- [Quoted text]:
· · · · · · ·

# Catalytic Converter/Emissions testing



## TroubleInTennessee (Oct 2, 2008)

Hello,

I'm hoping someone might have some good advice for me, as I am at a loss over my situation. I have a 2000 Nissan Maxima SE. I recently moved to the State of Tennessee, where emissions testing is required in Nashville. I brought my car in and it failed; registering a P0430 code. 

I brought the car to a shop where they replaced the catalytic converter. My understanding from both the shop owner as well as the emissions testing people is that following a repair, you have to drive your vehicle between 50-80 miles at highway speeds to get the converter to "reset". I did this following the repair, keeping it between 55-65 and put on 85 miles. I brought teh car back in for emissions testing; failed agin, this time due to "catalytic converter not being ready". So I drove another 85 miles (now up to 170), and brought it back to emissions. Failed again; cat still not ready.

Afetr the weekend I brought the car back to the shop that replaced the cat, now with 220 miles driven since the replacement. They said to being it by today, they would drive it and get the cat reset. I dropped it off this morning with 280 miles. They returned 2 hours later having driven it an additional 40 miles (now up to 320), and saying it was still not ready. Their solution at this point is for me to drive it for two more days and bring it back to them on Saturday.

I'm beside myself here. As a new resident, I have not been able to register my car because it can not pass the emissions test with the catalytic conveter not being in the ready state. I'm having a hard time believeing that after 320 miles of driving, at least 60% done on the highway, that the cat has not reset, and am seriously beginning to question the shop that replaced the cat. 

Does anyone have any thoughts/suggestions? 

Thanks,

Troubled in Tennessee


----------

· · · · · · ·

- [Data]:
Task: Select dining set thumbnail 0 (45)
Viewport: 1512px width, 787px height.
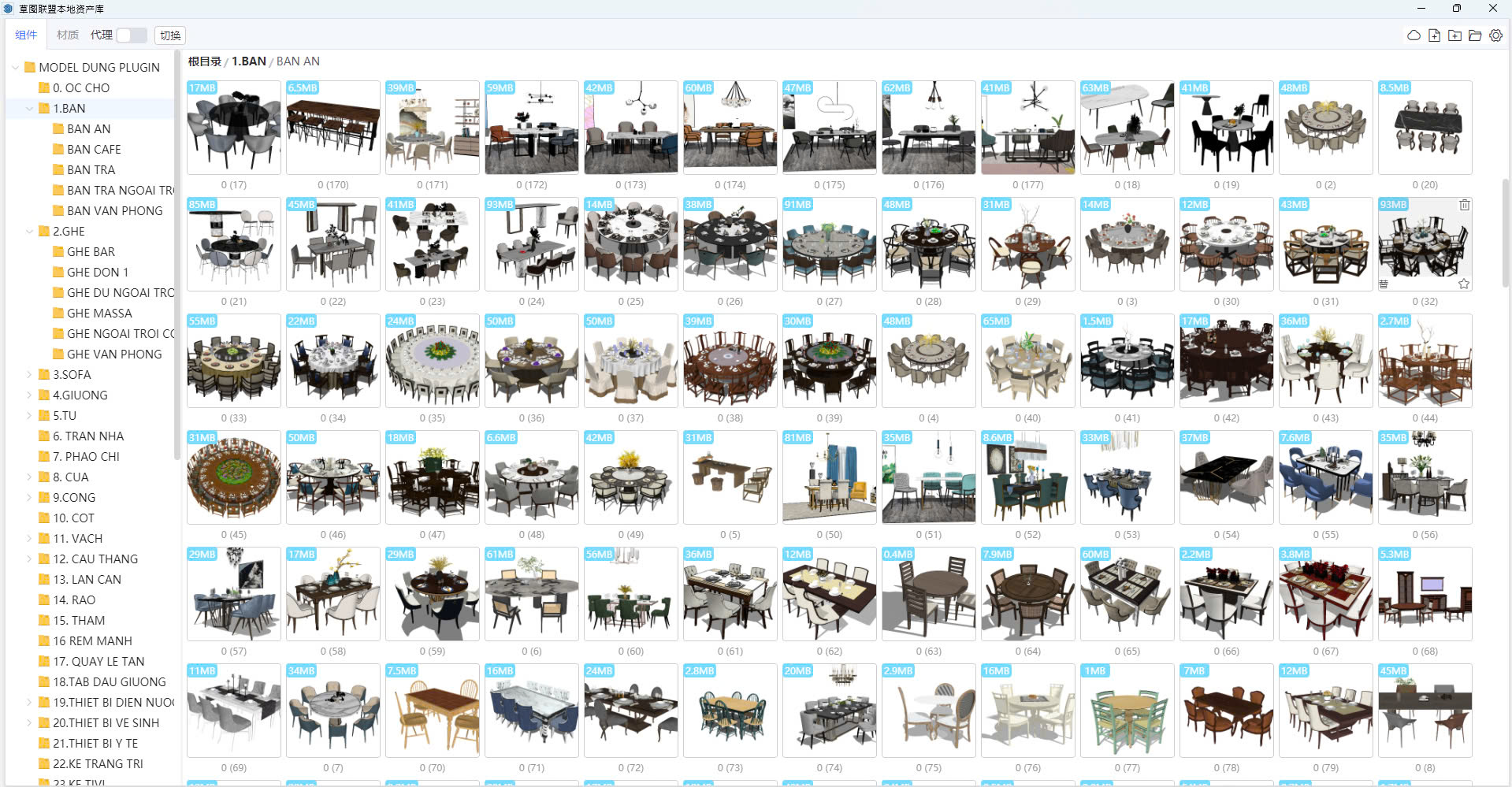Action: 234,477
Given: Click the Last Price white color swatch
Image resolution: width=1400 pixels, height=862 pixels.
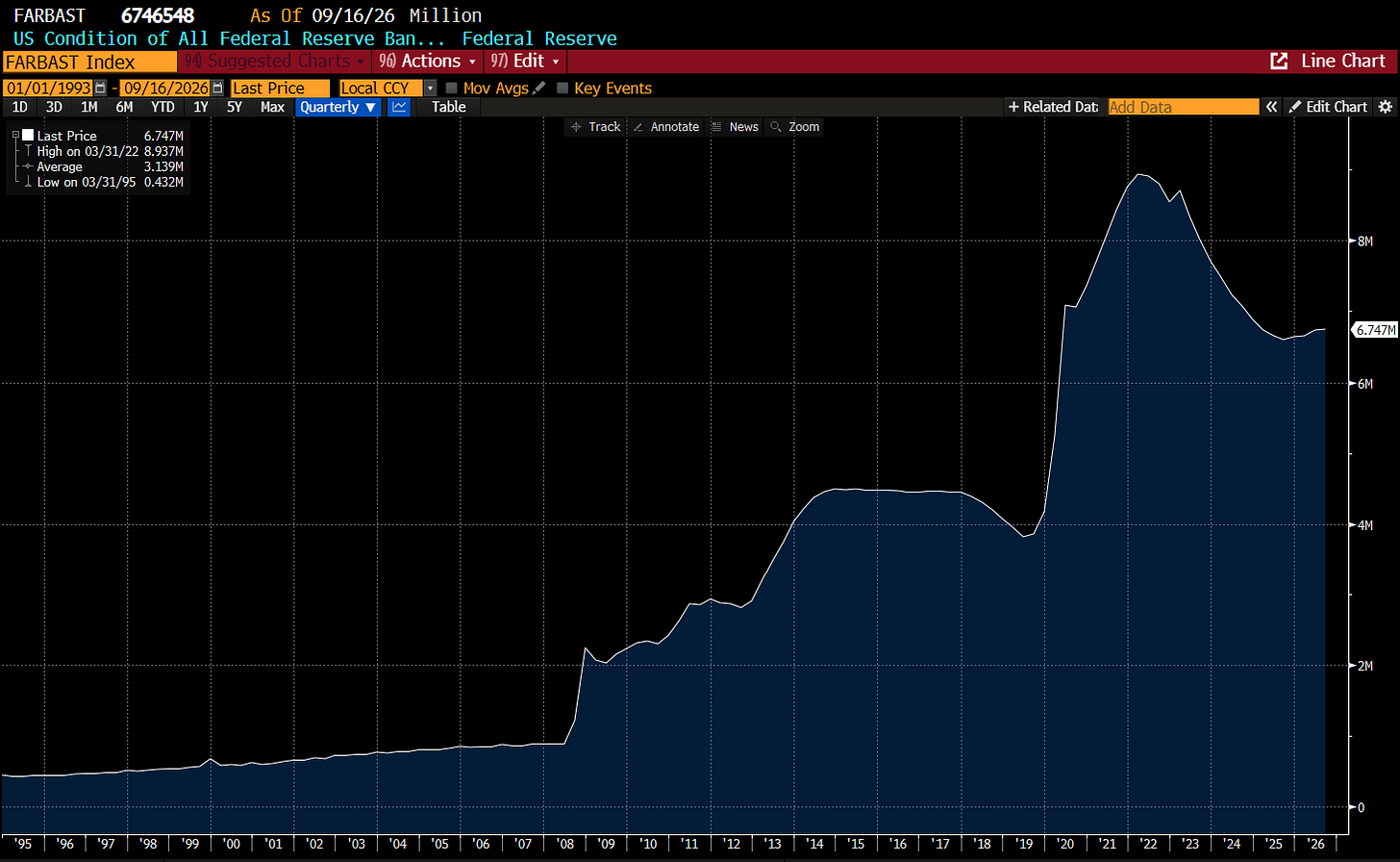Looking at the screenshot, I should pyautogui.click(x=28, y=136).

· · · · · · ·

- [Problems to solve]:
1. For the catalytic converter post, decide whether each statement agrees with it, answering yes or no and quoting the words that decide it: (a) The car is a 2000 Nissan Maxima SE. (b) The shop kept the car overnight before reporting back. (c) Emissions testing is required in Nashville.
2. List every running total of miles driven since the catalytic converter replacement that the catalytic converter post gives.
3. Repeat the catalytic converter post from "I'm beside myself" to "have any thoughts/suggestions?", word for word.
The lines play no part in what comes next.

- [Task results]:
1.
(a) Yes: "I have a 2000 Nissan Maxima SE."
(b) No: "They returned 2 hours later having driven it an additional 40 miles"
(c) Yes: "where emissions testing is required in Nashville"

2. 85, 170, 220, 280, 320

3.
I'm beside myself here. As a new resident, I have not been able to register my car because it can not pass the emissions test with the catalytic conveter not being in the ready state. I'm having a hard time believeing that after 320 miles of driving, at least 60% done on the highway, that the cat has not reset, and am seriously beginning to question the shop that replaced the cat. 

Does anyone have any thoughts/suggestions?